— What is needed —
Please copy exactly the lines that run from the start of the entries to the line containing "Given: Expand list", inclusive.
(Dataset records)
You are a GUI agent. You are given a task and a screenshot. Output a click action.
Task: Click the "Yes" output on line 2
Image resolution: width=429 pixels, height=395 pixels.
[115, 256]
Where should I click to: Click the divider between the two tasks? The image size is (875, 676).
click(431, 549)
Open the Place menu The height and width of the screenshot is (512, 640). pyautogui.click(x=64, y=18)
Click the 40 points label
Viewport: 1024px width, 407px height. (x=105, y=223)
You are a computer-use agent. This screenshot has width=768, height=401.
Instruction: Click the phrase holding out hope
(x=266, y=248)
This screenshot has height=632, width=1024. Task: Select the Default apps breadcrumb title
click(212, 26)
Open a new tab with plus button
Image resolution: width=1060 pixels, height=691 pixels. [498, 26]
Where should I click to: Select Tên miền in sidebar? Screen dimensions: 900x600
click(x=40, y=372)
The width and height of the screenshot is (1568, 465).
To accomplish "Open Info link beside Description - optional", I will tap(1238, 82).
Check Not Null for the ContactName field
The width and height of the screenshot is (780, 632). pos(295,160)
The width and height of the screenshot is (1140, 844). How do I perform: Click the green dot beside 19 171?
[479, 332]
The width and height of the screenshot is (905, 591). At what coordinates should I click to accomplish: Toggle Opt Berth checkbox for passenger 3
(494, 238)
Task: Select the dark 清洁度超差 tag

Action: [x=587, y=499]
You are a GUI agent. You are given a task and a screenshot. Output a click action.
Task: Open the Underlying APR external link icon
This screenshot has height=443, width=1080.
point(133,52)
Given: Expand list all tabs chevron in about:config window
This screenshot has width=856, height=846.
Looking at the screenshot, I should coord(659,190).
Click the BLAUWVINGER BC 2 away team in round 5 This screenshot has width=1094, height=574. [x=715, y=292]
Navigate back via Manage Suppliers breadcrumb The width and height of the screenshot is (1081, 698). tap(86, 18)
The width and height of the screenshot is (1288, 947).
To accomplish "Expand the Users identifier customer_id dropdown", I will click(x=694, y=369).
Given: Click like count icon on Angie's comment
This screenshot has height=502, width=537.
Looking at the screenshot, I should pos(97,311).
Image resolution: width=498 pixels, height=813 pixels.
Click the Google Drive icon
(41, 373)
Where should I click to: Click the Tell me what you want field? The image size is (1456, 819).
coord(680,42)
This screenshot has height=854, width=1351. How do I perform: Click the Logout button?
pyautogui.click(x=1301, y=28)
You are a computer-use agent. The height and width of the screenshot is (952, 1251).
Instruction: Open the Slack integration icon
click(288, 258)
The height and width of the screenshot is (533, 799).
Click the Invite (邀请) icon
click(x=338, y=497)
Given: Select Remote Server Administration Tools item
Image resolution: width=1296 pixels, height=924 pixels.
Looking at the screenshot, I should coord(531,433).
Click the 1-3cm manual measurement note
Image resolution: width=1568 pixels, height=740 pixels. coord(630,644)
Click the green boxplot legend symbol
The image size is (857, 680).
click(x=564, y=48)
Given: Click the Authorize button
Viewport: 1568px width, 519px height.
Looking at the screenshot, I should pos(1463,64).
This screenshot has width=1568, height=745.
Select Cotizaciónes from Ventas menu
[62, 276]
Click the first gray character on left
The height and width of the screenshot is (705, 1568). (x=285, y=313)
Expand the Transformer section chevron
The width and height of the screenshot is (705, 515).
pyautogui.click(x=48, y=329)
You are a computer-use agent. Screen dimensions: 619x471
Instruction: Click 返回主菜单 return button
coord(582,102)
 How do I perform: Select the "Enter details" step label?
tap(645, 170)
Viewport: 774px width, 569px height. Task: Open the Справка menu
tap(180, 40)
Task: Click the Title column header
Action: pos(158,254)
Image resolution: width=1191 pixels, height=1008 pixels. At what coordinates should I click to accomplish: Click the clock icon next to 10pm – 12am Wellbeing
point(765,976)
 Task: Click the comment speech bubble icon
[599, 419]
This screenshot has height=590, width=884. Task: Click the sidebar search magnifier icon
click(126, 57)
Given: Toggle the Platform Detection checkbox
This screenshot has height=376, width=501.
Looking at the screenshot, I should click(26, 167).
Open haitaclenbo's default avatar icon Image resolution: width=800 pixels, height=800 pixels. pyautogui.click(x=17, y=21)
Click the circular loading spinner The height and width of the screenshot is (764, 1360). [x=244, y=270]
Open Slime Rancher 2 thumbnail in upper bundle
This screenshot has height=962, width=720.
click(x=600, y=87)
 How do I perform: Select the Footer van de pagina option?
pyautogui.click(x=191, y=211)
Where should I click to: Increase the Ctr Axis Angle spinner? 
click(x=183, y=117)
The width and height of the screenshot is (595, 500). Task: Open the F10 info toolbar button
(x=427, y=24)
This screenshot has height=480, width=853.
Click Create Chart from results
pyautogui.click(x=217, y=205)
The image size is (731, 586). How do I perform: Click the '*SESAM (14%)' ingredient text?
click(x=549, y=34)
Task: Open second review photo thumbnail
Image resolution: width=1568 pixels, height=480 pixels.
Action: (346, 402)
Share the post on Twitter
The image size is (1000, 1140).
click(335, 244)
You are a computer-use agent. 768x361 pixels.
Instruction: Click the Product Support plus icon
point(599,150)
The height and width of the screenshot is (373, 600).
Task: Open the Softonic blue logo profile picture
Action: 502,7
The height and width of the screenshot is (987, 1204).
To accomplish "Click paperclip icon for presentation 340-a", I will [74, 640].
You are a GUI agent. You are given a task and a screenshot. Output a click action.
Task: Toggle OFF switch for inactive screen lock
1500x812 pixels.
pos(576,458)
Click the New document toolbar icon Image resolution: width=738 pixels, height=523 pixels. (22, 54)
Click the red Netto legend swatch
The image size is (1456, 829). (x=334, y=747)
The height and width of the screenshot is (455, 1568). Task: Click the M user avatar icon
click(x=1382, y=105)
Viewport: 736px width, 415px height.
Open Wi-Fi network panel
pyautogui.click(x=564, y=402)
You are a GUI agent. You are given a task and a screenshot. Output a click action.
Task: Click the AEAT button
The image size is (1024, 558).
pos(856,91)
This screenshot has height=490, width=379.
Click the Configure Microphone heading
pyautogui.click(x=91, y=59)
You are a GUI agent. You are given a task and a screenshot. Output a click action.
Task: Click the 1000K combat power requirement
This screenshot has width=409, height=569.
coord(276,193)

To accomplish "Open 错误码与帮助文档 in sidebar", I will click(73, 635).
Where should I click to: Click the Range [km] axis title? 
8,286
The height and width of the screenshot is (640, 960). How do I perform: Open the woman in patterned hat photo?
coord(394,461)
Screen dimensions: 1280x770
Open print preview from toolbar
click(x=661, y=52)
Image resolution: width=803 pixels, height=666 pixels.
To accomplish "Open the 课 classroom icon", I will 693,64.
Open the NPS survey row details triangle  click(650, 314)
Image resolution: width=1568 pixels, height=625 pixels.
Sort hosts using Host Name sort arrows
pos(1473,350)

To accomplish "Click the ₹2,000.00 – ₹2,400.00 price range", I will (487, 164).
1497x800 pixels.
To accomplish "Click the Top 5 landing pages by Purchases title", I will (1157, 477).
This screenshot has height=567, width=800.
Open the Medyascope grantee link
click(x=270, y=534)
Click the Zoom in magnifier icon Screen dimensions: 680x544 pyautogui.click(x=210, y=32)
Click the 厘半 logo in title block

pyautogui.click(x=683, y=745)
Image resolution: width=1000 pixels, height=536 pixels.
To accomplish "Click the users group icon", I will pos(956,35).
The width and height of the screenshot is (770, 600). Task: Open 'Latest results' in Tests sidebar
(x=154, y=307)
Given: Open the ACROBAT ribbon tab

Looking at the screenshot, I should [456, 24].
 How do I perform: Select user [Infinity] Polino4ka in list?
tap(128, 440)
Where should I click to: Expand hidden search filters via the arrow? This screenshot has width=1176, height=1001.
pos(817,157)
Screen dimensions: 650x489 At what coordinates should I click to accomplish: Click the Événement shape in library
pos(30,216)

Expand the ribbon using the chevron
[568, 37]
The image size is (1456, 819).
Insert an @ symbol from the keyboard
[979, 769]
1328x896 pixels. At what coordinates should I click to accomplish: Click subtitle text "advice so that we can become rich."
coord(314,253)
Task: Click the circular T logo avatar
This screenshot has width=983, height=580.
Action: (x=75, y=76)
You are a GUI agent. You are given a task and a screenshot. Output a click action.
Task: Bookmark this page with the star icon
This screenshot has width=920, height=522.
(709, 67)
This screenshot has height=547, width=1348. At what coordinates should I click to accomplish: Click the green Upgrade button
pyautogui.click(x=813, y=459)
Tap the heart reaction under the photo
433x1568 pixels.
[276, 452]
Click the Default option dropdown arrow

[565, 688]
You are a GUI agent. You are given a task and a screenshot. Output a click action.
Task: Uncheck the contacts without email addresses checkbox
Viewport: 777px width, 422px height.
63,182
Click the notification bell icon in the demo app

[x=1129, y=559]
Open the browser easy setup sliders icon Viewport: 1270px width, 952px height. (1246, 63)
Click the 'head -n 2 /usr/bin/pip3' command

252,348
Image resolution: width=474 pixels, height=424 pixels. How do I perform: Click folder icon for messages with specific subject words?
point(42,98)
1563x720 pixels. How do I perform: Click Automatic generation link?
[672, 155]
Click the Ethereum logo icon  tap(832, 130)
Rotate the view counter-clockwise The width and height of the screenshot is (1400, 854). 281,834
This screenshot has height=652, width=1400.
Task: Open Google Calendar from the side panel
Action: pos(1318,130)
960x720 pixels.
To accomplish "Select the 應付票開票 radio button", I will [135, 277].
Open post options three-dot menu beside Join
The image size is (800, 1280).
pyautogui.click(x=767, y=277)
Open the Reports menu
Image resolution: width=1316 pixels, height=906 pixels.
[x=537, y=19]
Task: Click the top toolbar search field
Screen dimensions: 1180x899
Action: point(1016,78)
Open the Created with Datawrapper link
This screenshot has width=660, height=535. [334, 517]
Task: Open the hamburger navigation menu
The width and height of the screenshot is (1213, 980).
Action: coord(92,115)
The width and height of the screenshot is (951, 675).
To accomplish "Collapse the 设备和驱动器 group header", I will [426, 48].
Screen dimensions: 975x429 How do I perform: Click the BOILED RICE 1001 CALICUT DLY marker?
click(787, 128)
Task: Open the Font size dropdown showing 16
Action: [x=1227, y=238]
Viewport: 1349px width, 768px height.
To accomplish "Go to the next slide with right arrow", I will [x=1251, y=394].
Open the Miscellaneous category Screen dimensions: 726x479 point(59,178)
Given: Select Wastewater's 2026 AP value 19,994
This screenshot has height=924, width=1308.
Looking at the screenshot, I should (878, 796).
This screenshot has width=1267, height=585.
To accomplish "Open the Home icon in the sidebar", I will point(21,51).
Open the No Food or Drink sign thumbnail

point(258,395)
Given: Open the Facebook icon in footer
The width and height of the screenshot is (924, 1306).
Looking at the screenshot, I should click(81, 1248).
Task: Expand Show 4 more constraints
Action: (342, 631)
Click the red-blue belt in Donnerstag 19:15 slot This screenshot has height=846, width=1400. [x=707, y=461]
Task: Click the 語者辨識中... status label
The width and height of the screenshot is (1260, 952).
(End Dataset records)
— Result of the exercise —
You are a GUI agent. You are given a task and a screenshot. Output a click action.
Task: Click the "Yes" output on line 2
Image resolution: width=429 pixels, height=395 pixels.
[115, 256]
Where should I click to: Click the divider between the two tasks? The image size is (875, 676).
click(431, 549)
Open the Place menu The height and width of the screenshot is (512, 640). pyautogui.click(x=64, y=18)
Click the 40 points label
Viewport: 1024px width, 407px height. (x=105, y=223)
You are a computer-use agent. This screenshot has width=768, height=401.
Instruction: Click the phrase holding out hope
(x=266, y=248)
This screenshot has height=632, width=1024. Task: Select the Default apps breadcrumb title
click(212, 26)
Open a new tab with plus button
Image resolution: width=1060 pixels, height=691 pixels. [498, 26]
Where should I click to: Select Tên miền in sidebar? Screen dimensions: 900x600
click(x=40, y=372)
The width and height of the screenshot is (1568, 465).
To accomplish "Open Info link beside Description - optional", I will tap(1238, 82).
Check Not Null for the ContactName field
The width and height of the screenshot is (780, 632). pos(295,160)
The width and height of the screenshot is (1140, 844). How do I perform: Click the green dot beside 19 171?
[479, 332]
The width and height of the screenshot is (905, 591). At what coordinates should I click to accomplish: Toggle Opt Berth checkbox for passenger 3
(494, 238)
Task: Select the dark 清洁度超差 tag

Action: [x=587, y=499]
You are a GUI agent. You are given a task and a screenshot. Output a click action.
Task: Open the Underlying APR external link icon
This screenshot has height=443, width=1080.
point(133,52)
Given: Expand list all tabs chevron in about:config window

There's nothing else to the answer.